WHAT TO WORK ON →
**a.** Can you transcribe everything in the Florida primary article from "Coronavirus Chaos Threatens" down to "the Democratic nomination.", word for word?
**b.** Which people does the Florida primary article name?

QUOTED PASSAGE →
------------------------------------

Wednesday 18 March 2020

Coronavirus Chaos Threatens Ongoing Florida Primary, Court Action Taken

Since the “hanging chad” drama of the 2000 presidential race, Florida election problems have practically been a byword for dysfunction in American politics.
But with the Sunshine State conducting its primary vote Tuesday in the shadow of the coronavirus crisis, it could be even more dramatic than usual.
Some voting locations have been plagued by no-show volunteers, traditional voting sites such as nursing homes and assisted living facilities are off-limits because of the virus, and liberal activist groups have already gone to court over the process.
It was one more piece of chaos in an already chaotic Democratic campaign, with former Vice President Joe Biden now poised to strike a knockout blow against Sen. Bernie Sanders of Vermont for the Democratic nomination.
On the Republican side, according to Politico, President Donald Trump is on the ballot against ostensible challengers former Rep. Joe Walsh, former Massachusetts Gov. William Weld and gadfly candidate Rocky De La Fuenta, a California businessman.

------------------------------------

THE DATA →
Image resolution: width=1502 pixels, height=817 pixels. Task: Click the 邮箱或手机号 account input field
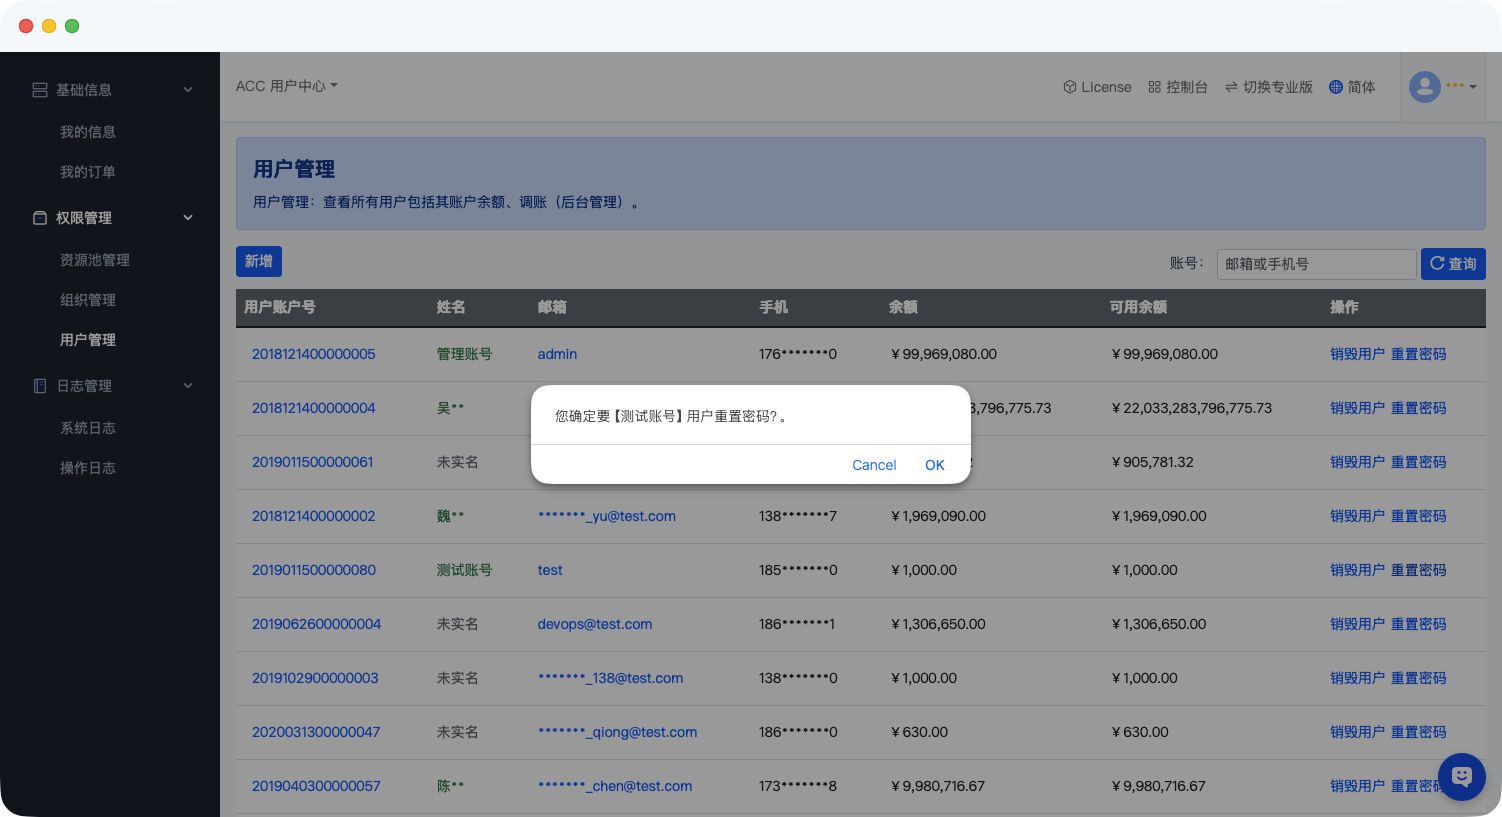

------------------------------------

ANSWERS BY ITEM NUMBER →
**a.**
Coronavirus Chaos Threatens Ongoing Florida Primary, Court Action Taken

Since the “hanging chad” drama of the 2000 presidential race, Florida election problems have practically been a byword for dysfunction in American politics.
But with the Sunshine State conducting its primary vote Tuesday in the shadow of the coronavirus crisis, it could be even more dramatic than usual.
Some voting locations have been plagued by no-show volunteers, traditional voting sites such as nursing homes and assisted living facilities are off-limits because of the virus, and liberal activist groups have already gone to court over the process.
It was one more piece of chaos in an already chaotic Democratic campaign, with former Vice President Joe Biden now poised to strike a knockout blow against Sen. Bernie Sanders of Vermont for the Democratic nomination.

**b.**
Joe Biden
Bernie Sanders
Donald Trump
Joe Walsh
William Weld
Rocky De La Fuenta